-- Document passage --
## begin
An extensive talk with Lorin Maazel, famed and veteran orchestra conductor

In the current issue of National Review, I have a piece on Lorin Maazel — a piece from an interview I had with him. Who is Lorin Maazel? He is a conductor, and one of the most prominent of our times. He recently completed a tenure as music director of the New York Philharmonic. I went to see him in his office at Lincoln Center, about a week and a half before he left.

I propose, in this column, to give you more from our interview — more than what appears in the magazine. We’ll hop-scotch around, Impromptus-style. Ready? First, though, I’ll provide a few more biographical facts.

Maazel was born in 1930, to American parents in France. He did most of his growing up in Pittsburgh. He first conducted the New York Philharmonic in 1942 — yes, when he was twelve years old. Maazel was a very rare thing: a child prodigy who conducted. Most, as you know, are instrumentalists. And, in fact, the Maazel case is nearly unique.

This is what his bio says: “Between ages 9 and 15 Lorin Maazel conducted most of the major American orchestras.” As I ask in my magazine piece: What does your bio say?

Warming up, I asked Maazel whether he liked music as much as ever, after eight decades. He said yes: “Your appreciation grows. It deepens as one’s life experience widens. One’s perception of music deepens.”

And does he still enjoy even very familiar music — say, Tchaikovsky’s Fifth Symphony? Is that still glorious and thrilling to him? “It’s as glorious and thrilling as the day it was written,” he says, with complete confidence. “If you become jaded because of overexposure, the problem is yours, not the composer’s.”

Maazel says that he conducted some pieces early in his career simply because he felt he should: because he was an American, because there was pressure to support certain trends in music, etc. He says, “I conducted music for which I did not have much affinity.” And he cites Schoenberg’s Op. 31, the Variations for Orchestra. This is a piece one does not hear very often today.

“I must say, I conducted it rather well. I memorized every note, and I was in good company: Furtwängler gave the world premiere with the Berlin Philharmonic — 28 rehearsals, I think [!]. . . . I came back to the work 30, 40 years later, and I found it well constructed — certainly the work of a master — but I found the musical values to be not very rewarding. And the piece today hardly means anything to me emotionally.”
## end
-- Task goal --
Write the next part of the interview with Lorin Maazel, picking up after its last paragraph. The records that come next are separate material and have no connection to the interview.

-- Material shown --
## begin
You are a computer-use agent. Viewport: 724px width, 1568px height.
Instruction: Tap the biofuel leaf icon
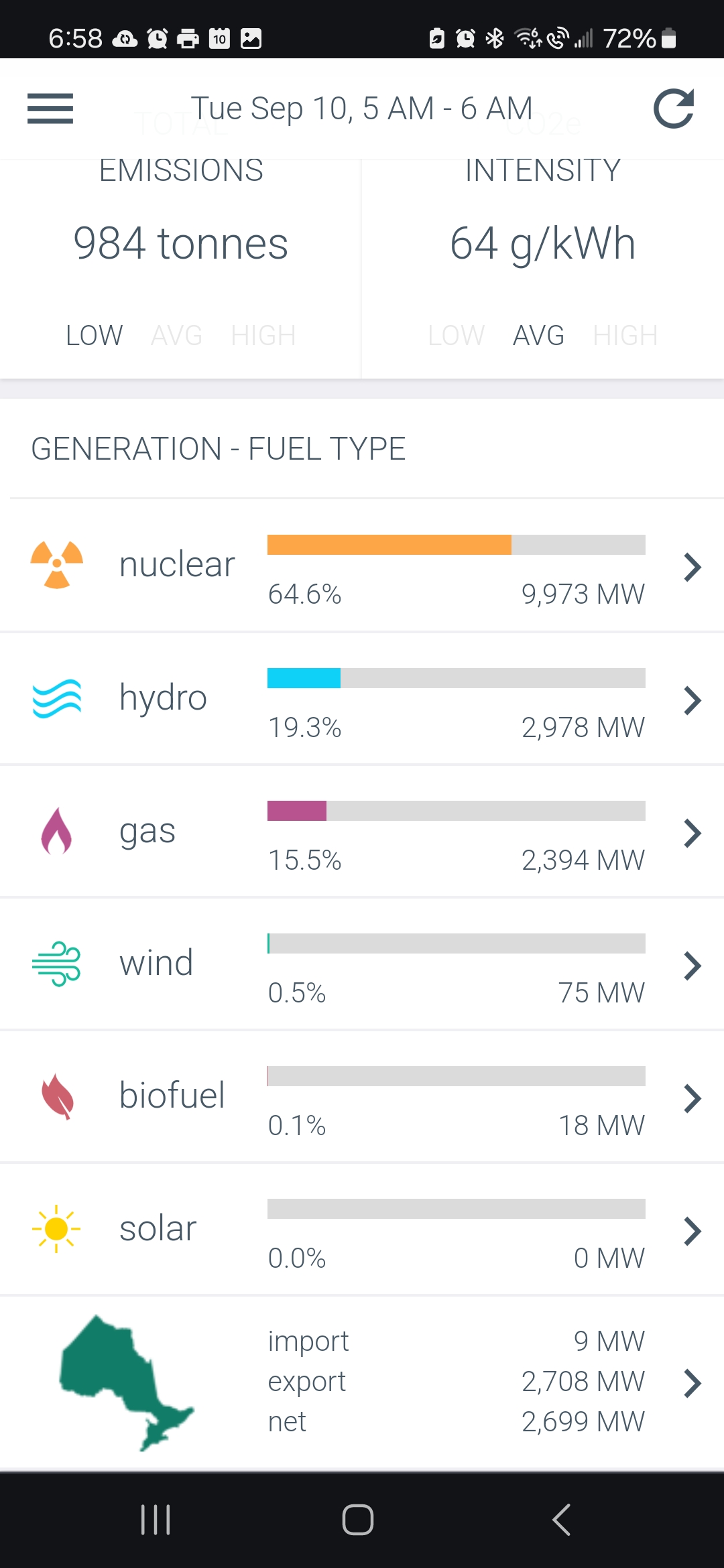[58, 1096]
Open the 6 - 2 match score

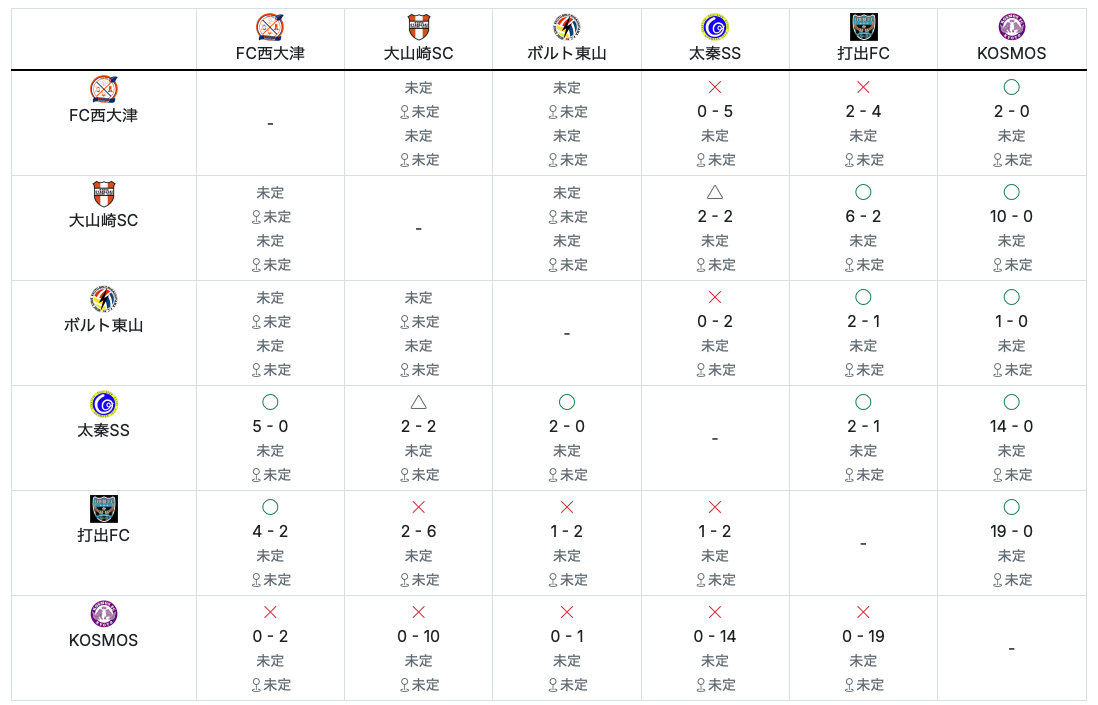click(863, 216)
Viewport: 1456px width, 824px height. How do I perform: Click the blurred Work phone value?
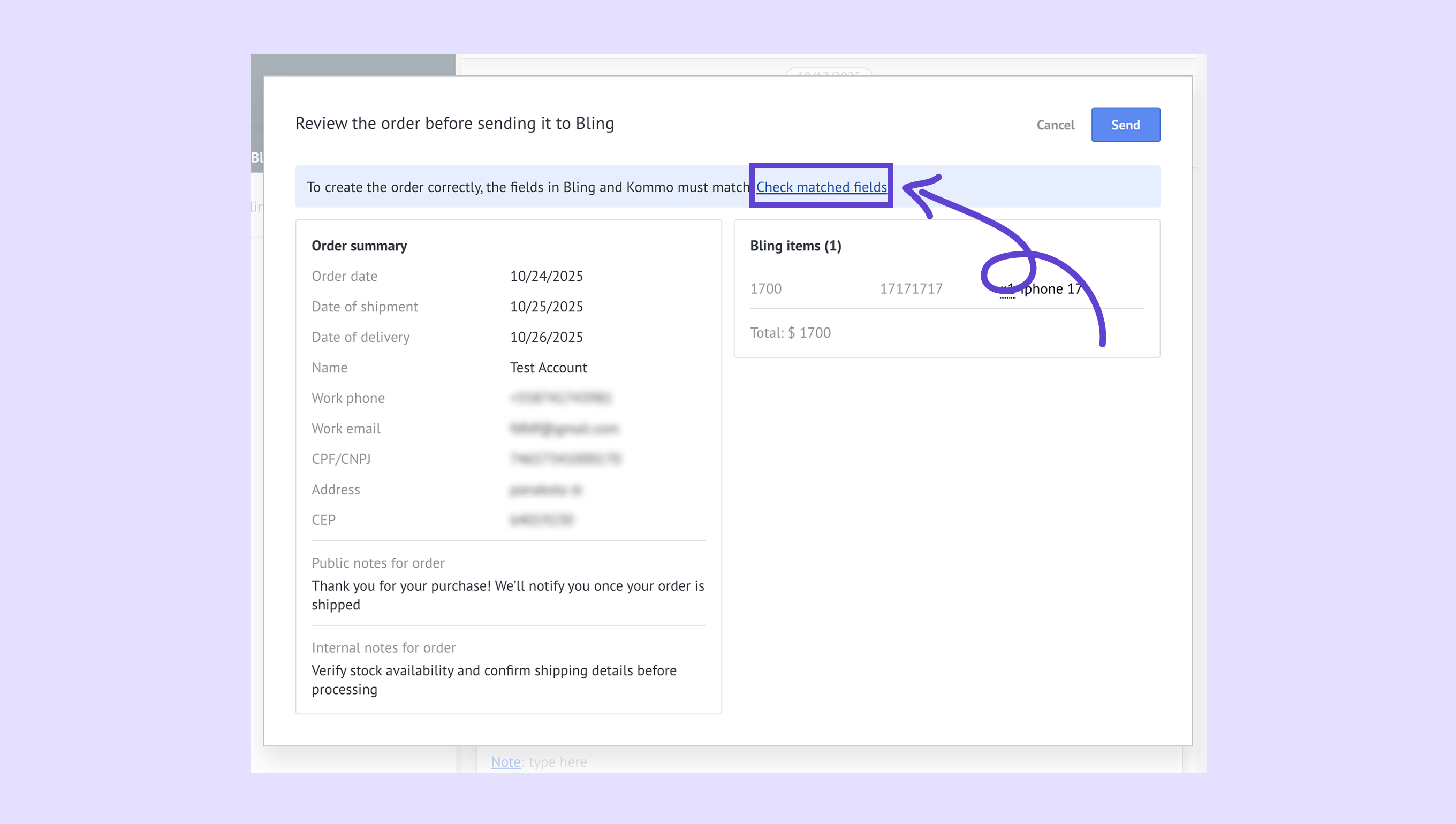[560, 399]
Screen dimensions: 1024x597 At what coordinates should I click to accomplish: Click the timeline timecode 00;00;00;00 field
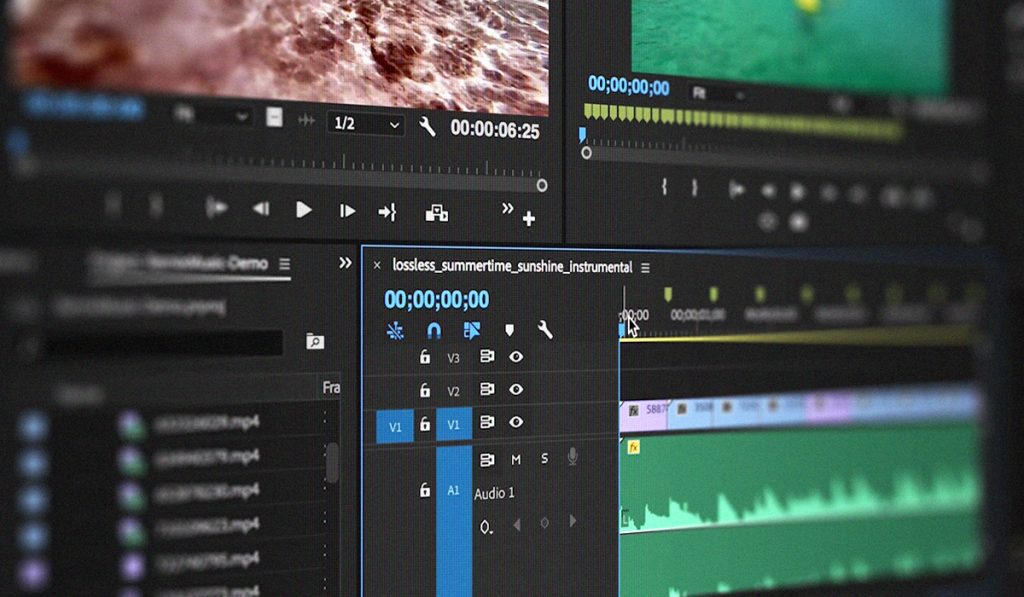coord(436,299)
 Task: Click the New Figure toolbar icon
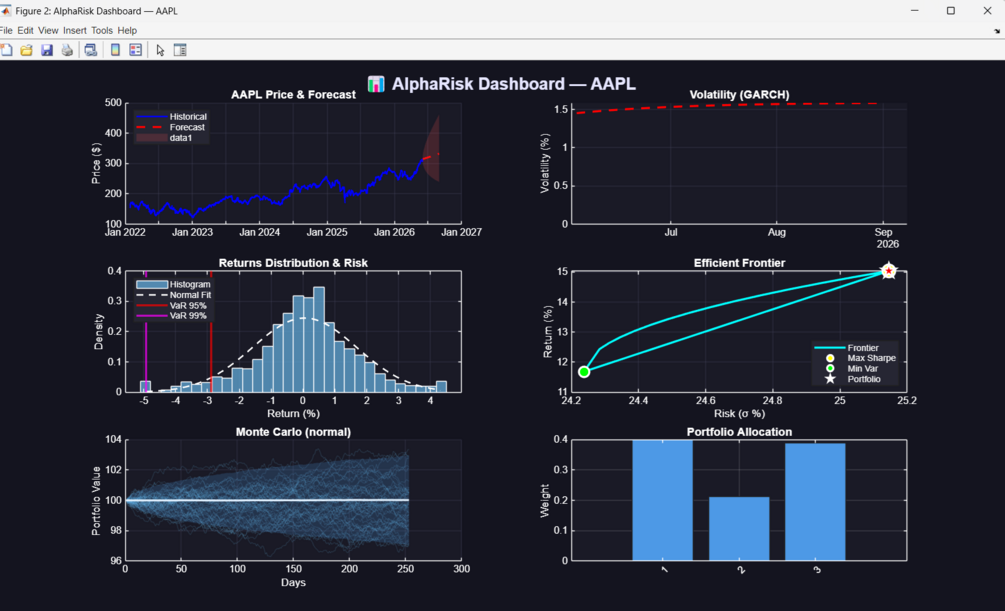[x=6, y=50]
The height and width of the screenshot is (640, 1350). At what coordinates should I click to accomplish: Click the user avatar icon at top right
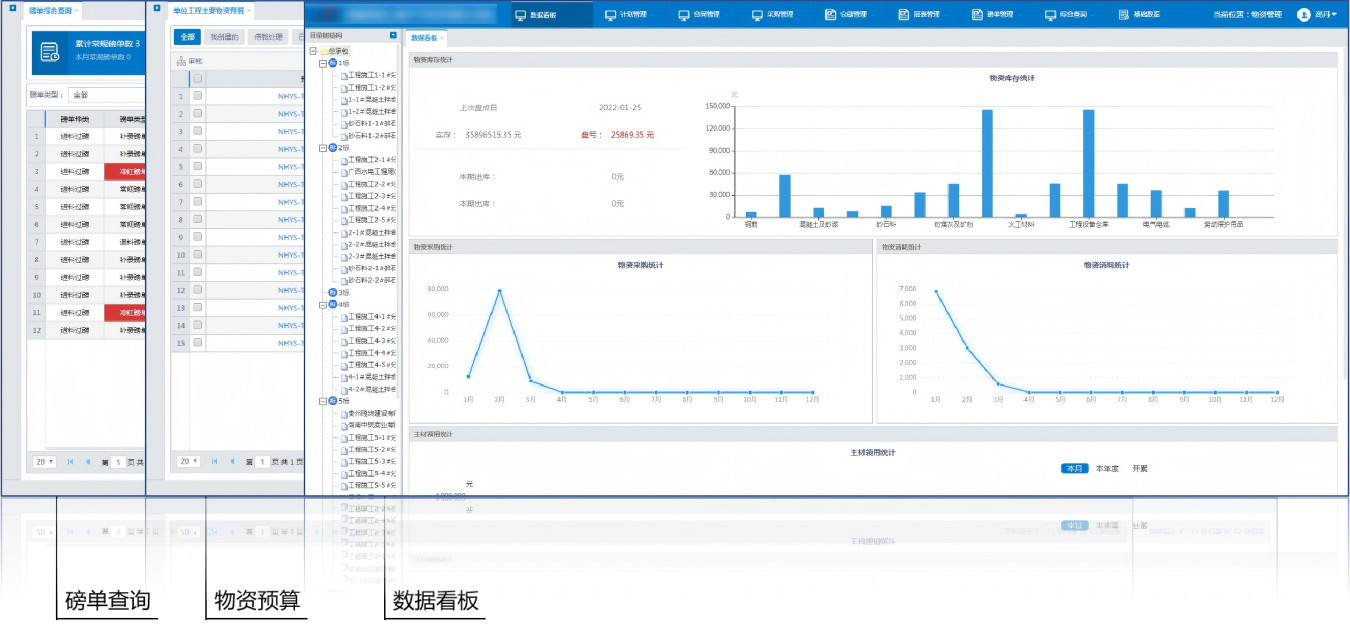click(x=1303, y=15)
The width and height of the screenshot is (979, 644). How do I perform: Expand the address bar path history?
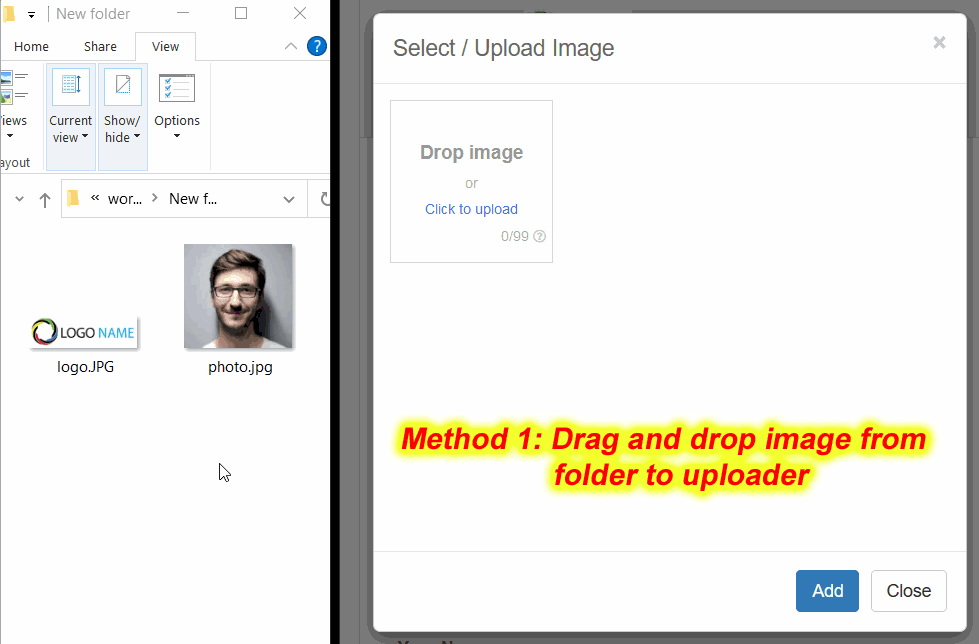[x=289, y=200]
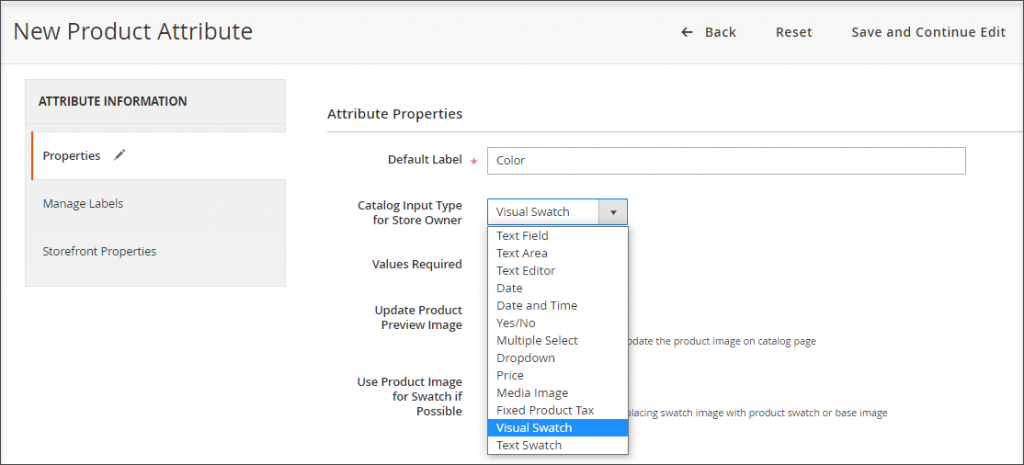The height and width of the screenshot is (465, 1024).
Task: Open the Manage Labels tab
Action: pos(83,203)
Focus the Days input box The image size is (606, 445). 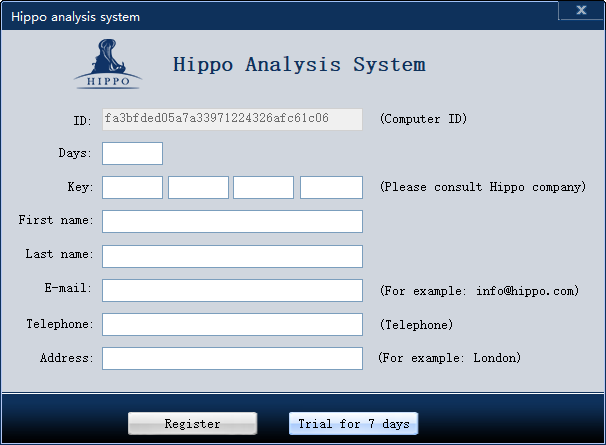pos(132,153)
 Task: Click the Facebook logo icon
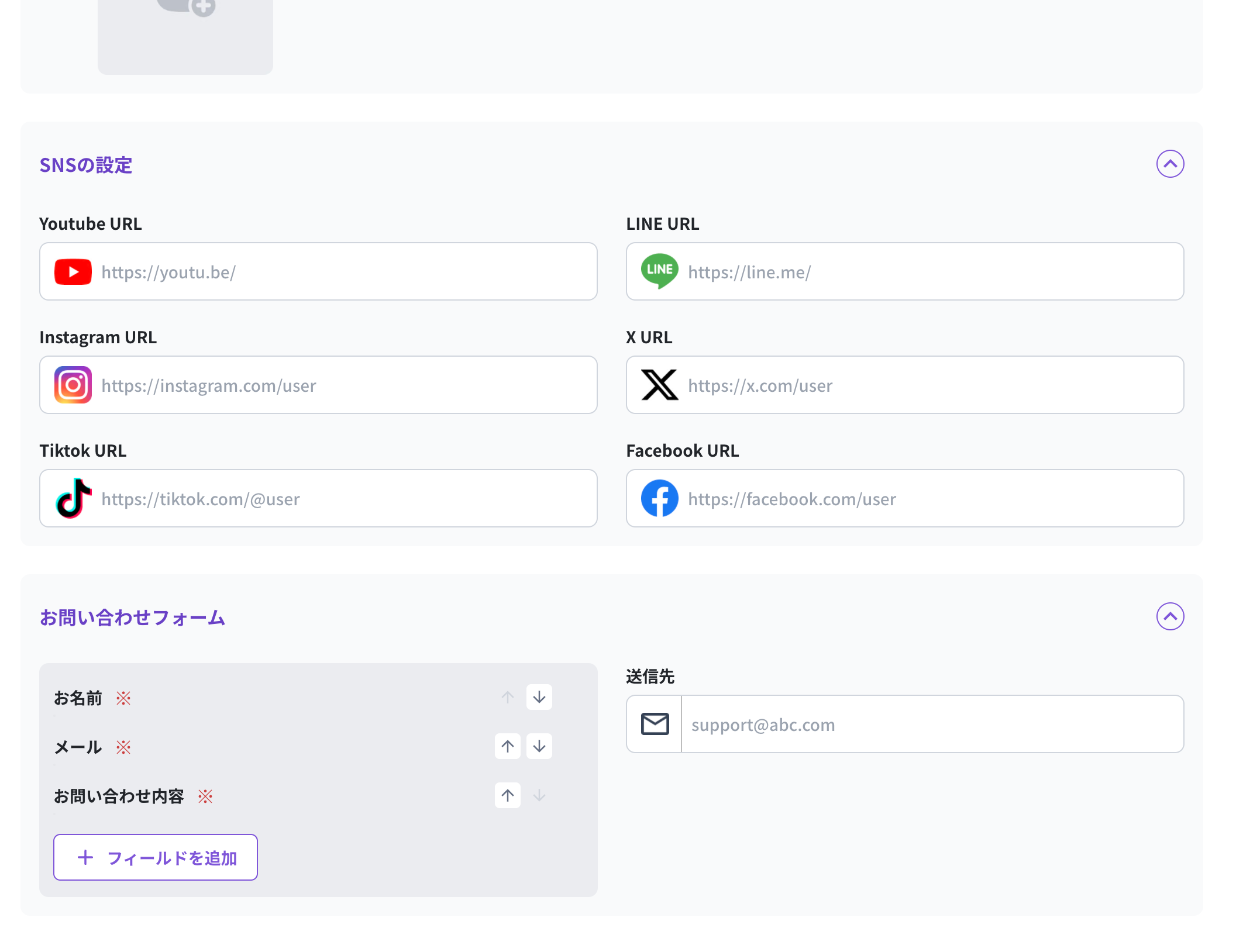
## end
-- Task answer --
But back in that early period, Maazel did “what all musicians do at one time. They feel they have to be somehow with-it, at the beck and call of fads” and so on. You do that for a while, and then you mature — feeling less pressure and more freedom.

Most people think that age is an advantage on the podium. So does Maazel, surely, right? “Well, it depends on who’s growing older. I’ve always tried to learn as I’ve moved forward in life, and I consider each performance to be a learning experience, and try to capitalize on what I’ve learned.” That is not true of all conductors or other musicians. Some of them “age complacently,” says Maazel, “and those folks don’t improve, I’m afraid. It’s a question of mindset.”

Today there is a great hunger for youth on the podium — orchestra administrators, and some critics, want a young conductor, which some people find wrongheaded, if not perverse. In a public interview with me last summer, Franz Welser-Möst, music director of the Cleveland Orchestra, called this phenomenon “a sickness of our time.” And Maazel?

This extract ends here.